The fact that the above-pictured Snarquistadores are all nominally adults does not lessen the culpability of their criminal negligence. The Broker, played here by Erik Satie, is recklessly endangering the very person of the charming Beaver with his lethal spades, whilst the Boots, embodied by the respectably hirsute Charles Darwin, says nothing.
Perhaps the Boots is afraid of Satie? Perhaps he is afraid of remonstrating with this mysterious person who founded his own religion (The Metropolitan Church of Art of Jesus, Leader), who promulgated the use of boredom as a musical motif and who took up smoking to give his physician extra income?
We shall never know for certain, this drawing furnishes as few clues as Carroll’s stanza does. The Mona-Lisa smile of the Beaver, the inscrutable visage of the Satie-Broker, they all hint at some deeper mystery … perhaps the Boot’s odd position is a clue … yes … that may be it … how does he manage to remain so firmly affixed to his trapeze board whilst upside-down?

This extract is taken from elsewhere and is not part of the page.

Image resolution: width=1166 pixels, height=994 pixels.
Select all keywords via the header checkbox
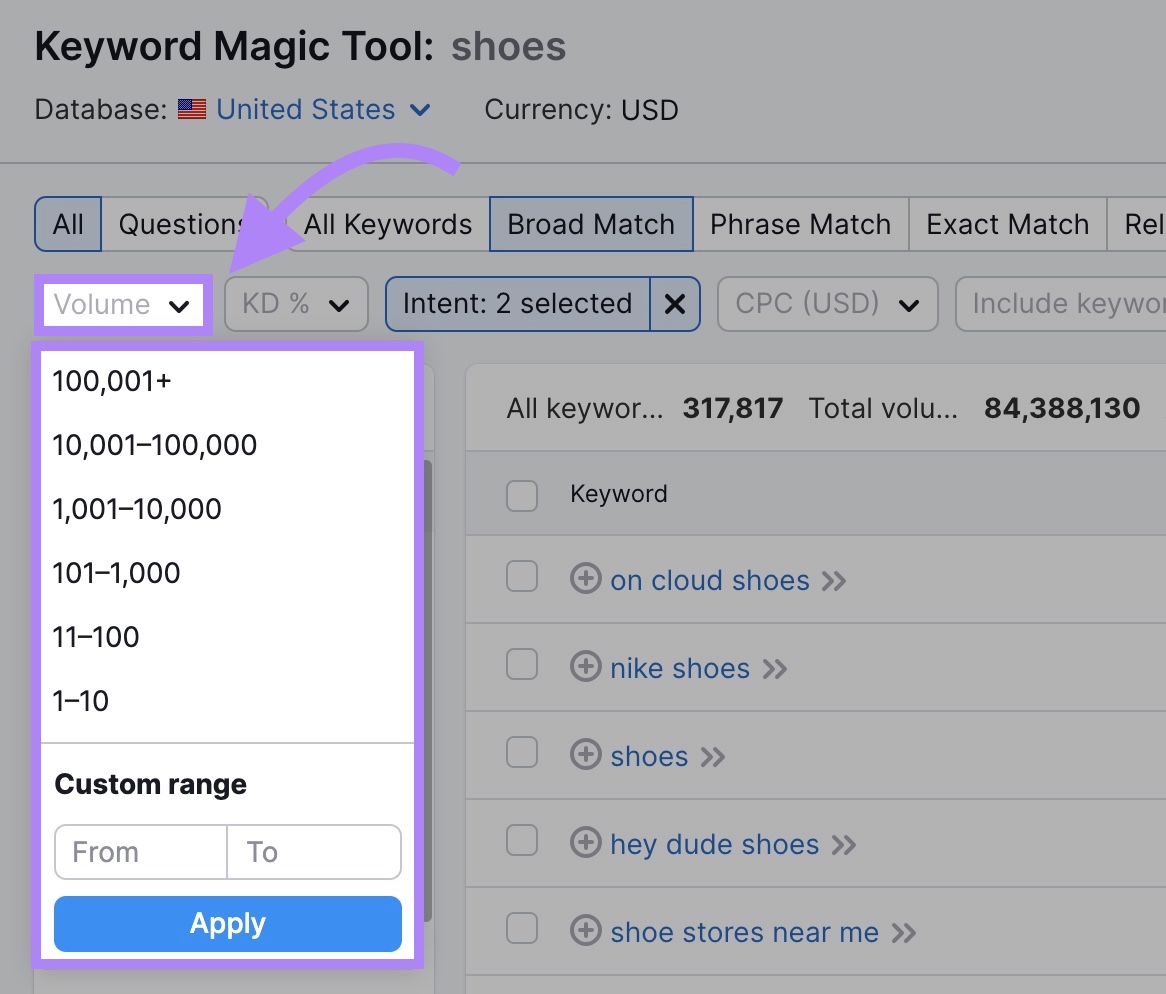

Is he transfixed there by boredom? Can it be that he is listening to the Broker’s 14-hour long solo masterpiece (which Gavin Bryars described as a sort of "Ring des Nibelungen des pauvres"), a work of music so maddeningly dull and repetitive that the ordinary laws of gravity have simply given up in disgust and gone somewhere else — somewhere less plagued by such boojum-like Vexations?
In the Rider & Waite deck, doesn't the 8 of Swords include a blindfold?
ReplyDeleteYour visual memory is better than mine, I am unsure … The Beaver does not need a blindfold, she remains unafraid, even tho' as G. di Chirico would say, her enemies are as numerous as the stars scattered upon the heavens!